§ **RECORDS TO USE**
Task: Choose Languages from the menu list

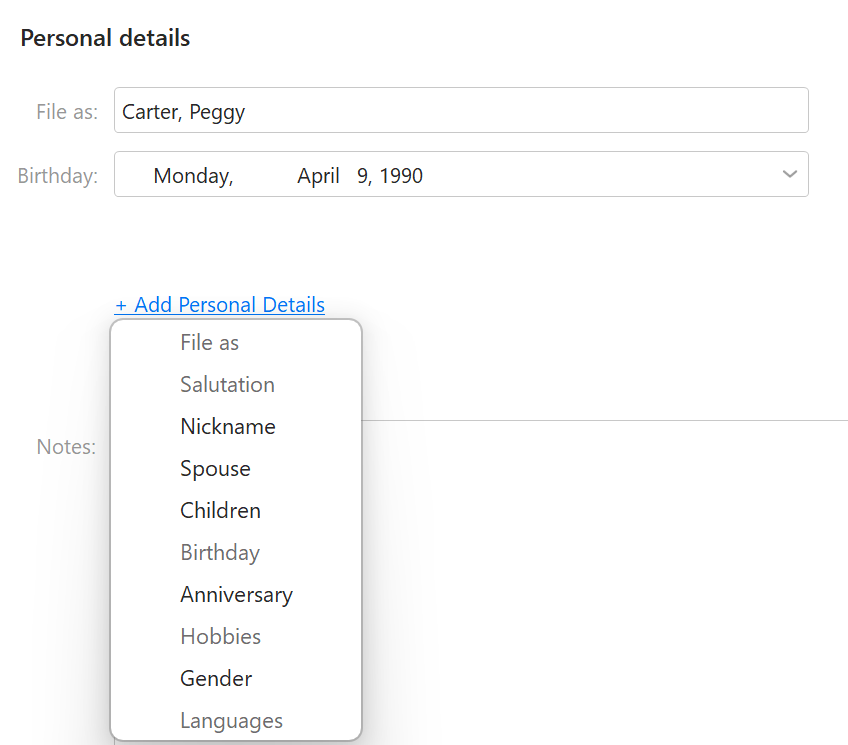Action: 231,721
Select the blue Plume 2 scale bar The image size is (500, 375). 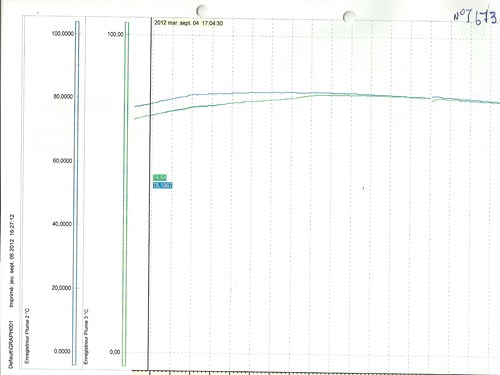(76, 193)
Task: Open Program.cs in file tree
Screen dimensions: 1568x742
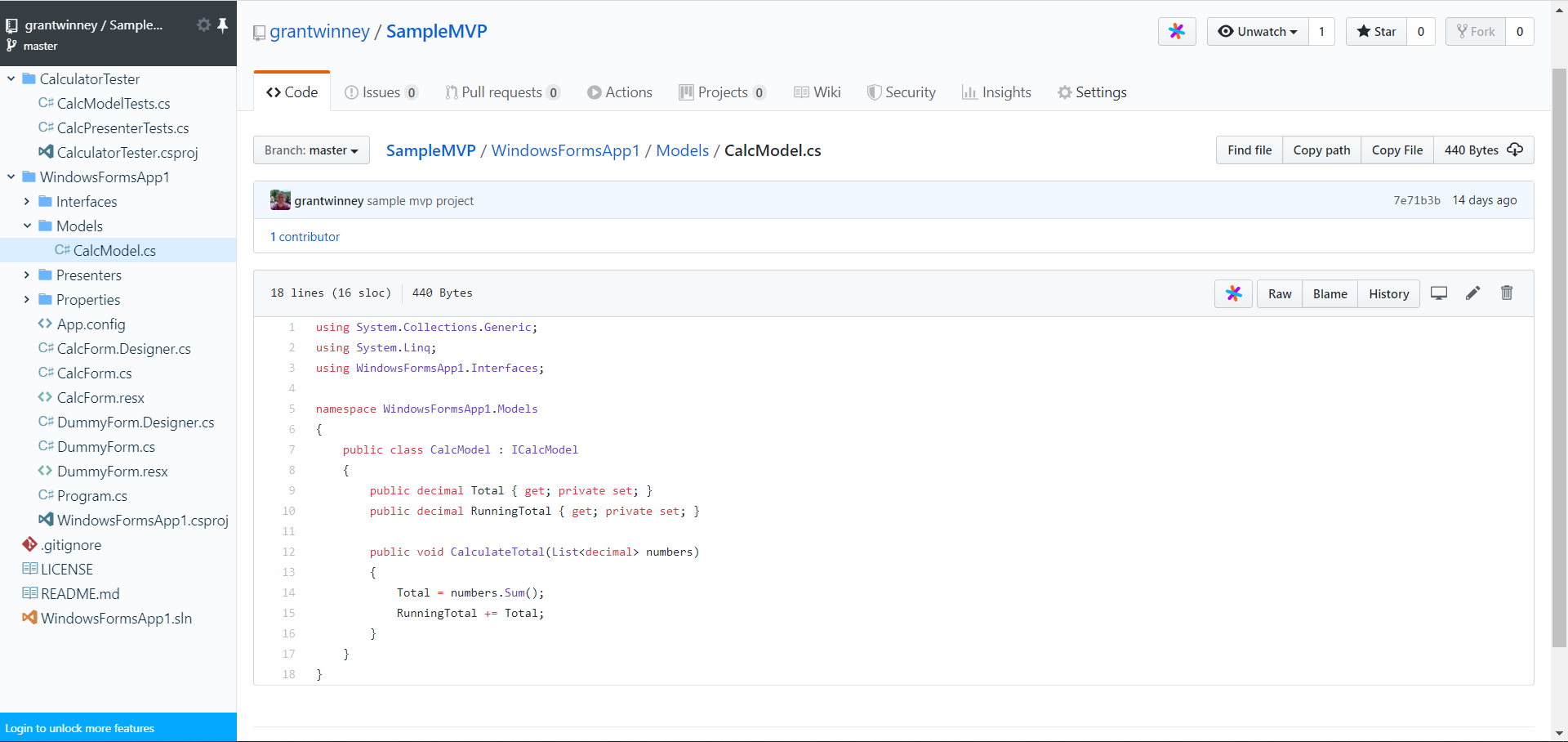Action: tap(91, 496)
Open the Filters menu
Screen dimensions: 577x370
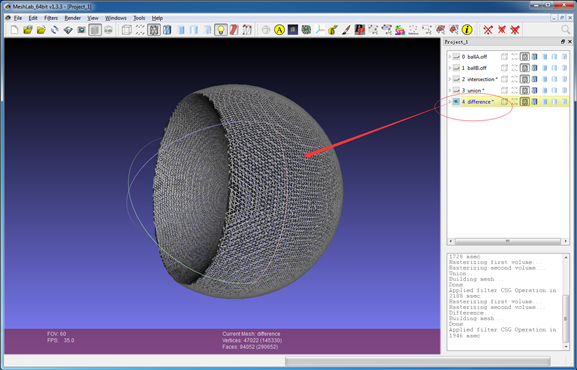pyautogui.click(x=51, y=18)
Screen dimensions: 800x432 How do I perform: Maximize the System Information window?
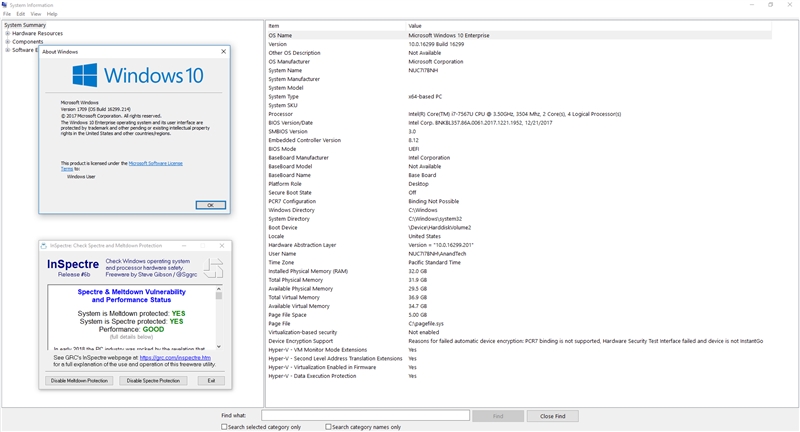click(770, 4)
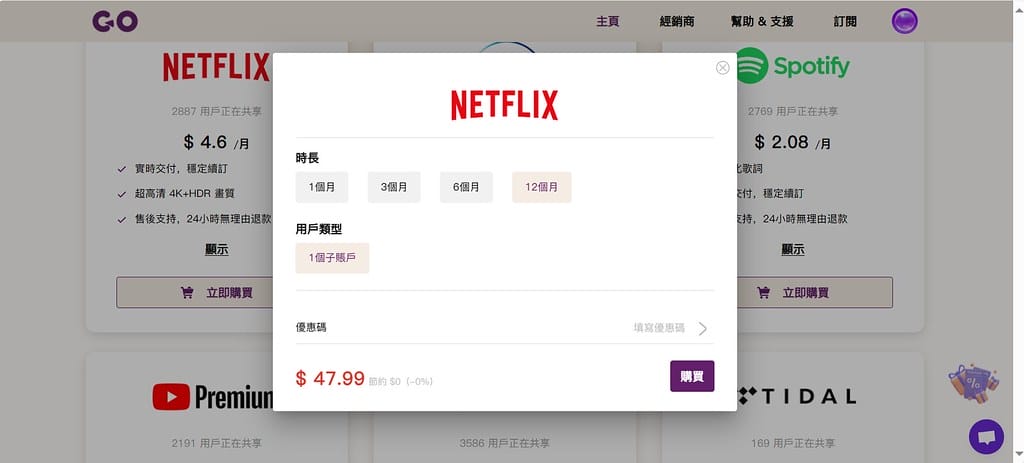Image resolution: width=1024 pixels, height=463 pixels.
Task: Click the GO logo in header
Action: coord(114,21)
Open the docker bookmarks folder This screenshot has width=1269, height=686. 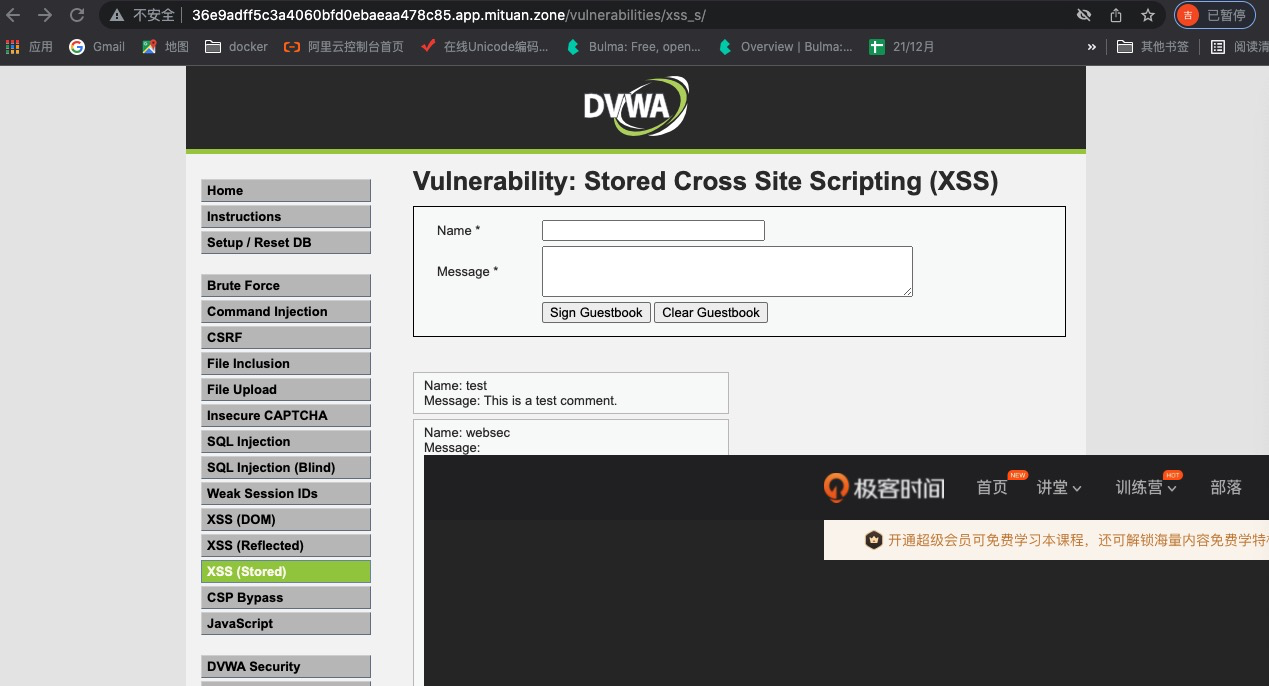point(236,47)
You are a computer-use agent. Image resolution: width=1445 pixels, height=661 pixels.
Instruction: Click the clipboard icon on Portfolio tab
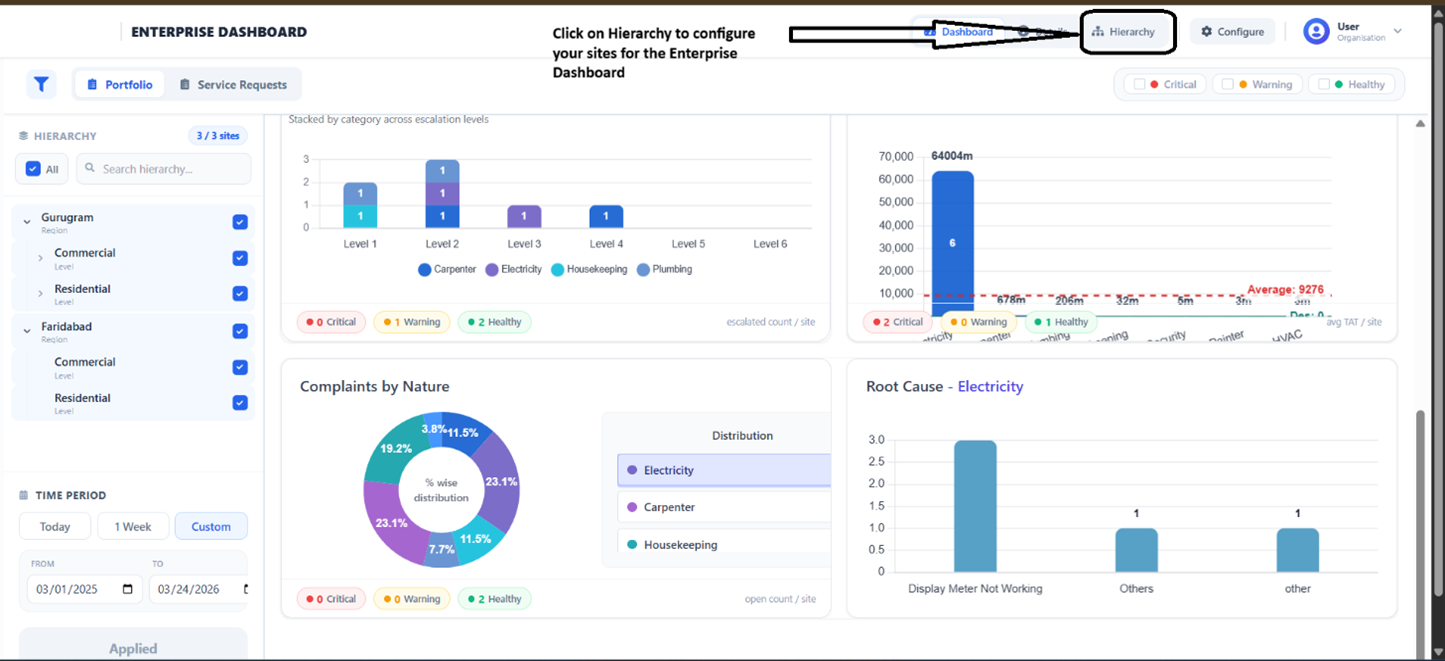93,85
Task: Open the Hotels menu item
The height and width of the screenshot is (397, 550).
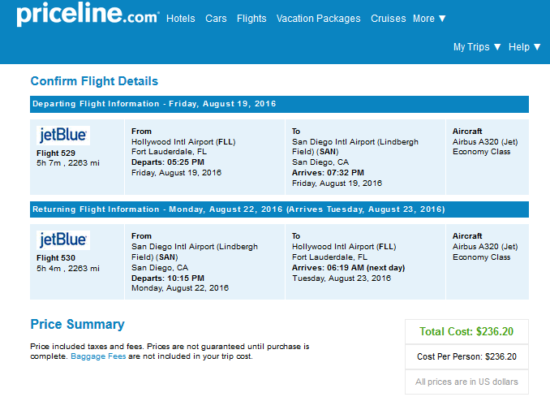Action: pos(181,18)
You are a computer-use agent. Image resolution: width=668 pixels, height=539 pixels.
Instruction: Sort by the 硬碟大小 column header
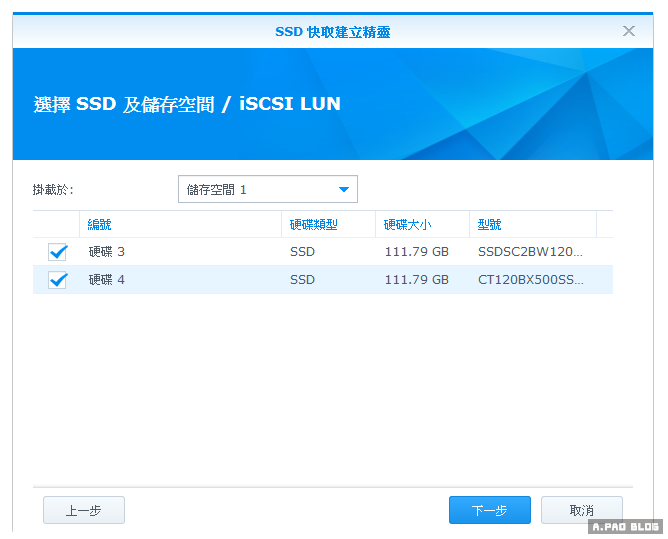pyautogui.click(x=408, y=224)
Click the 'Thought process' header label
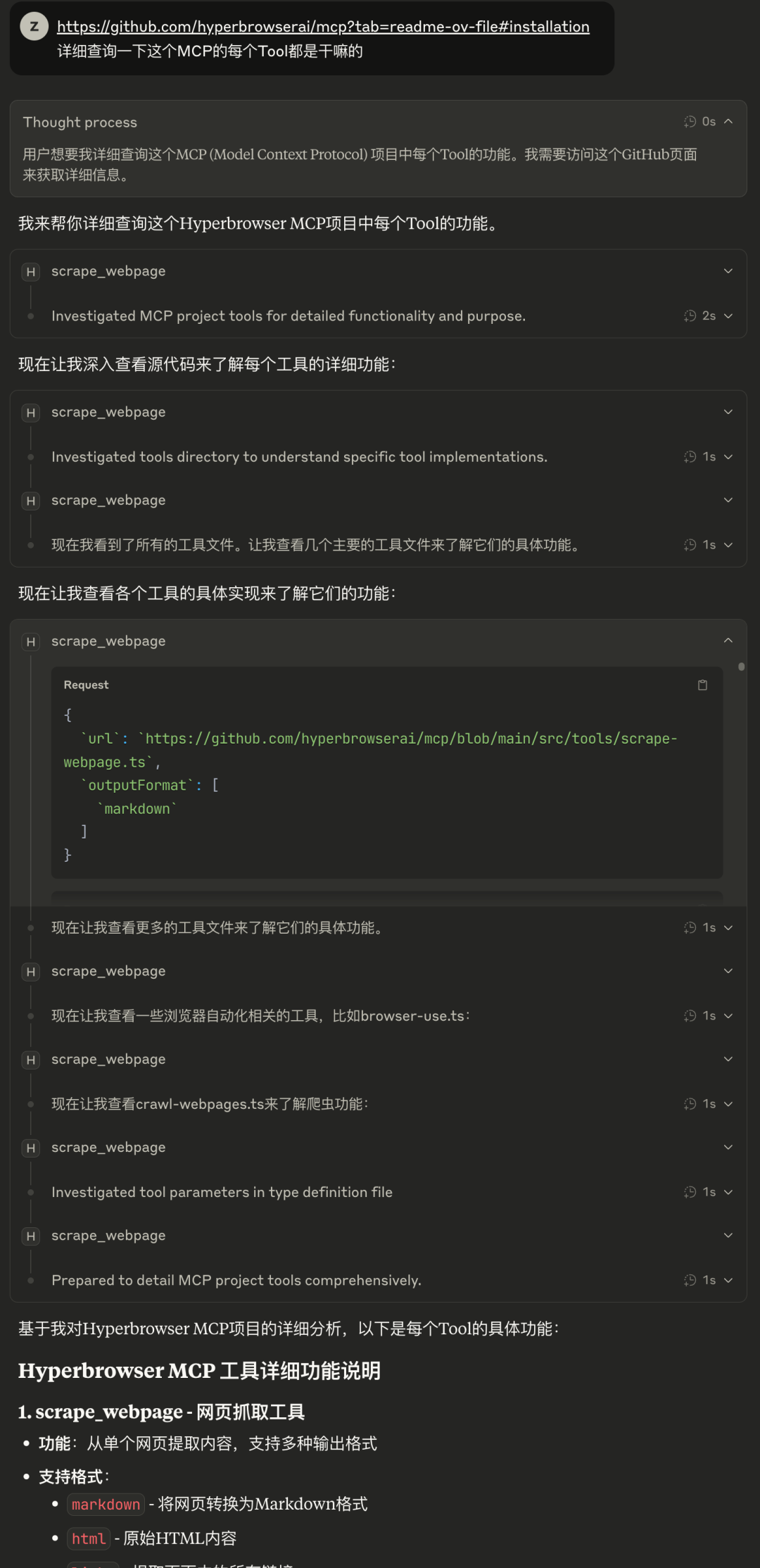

§ **REQUIRED WORK**
If a line in the records contains the word "agent", copy it.

§ **ANSWER SECTION**
You are a computer-use agent. Image resolution: width=1445 pixels, height=661 pixels.
You are a computer-use agent. Image resolution: width=668 pixels, height=539 pixels.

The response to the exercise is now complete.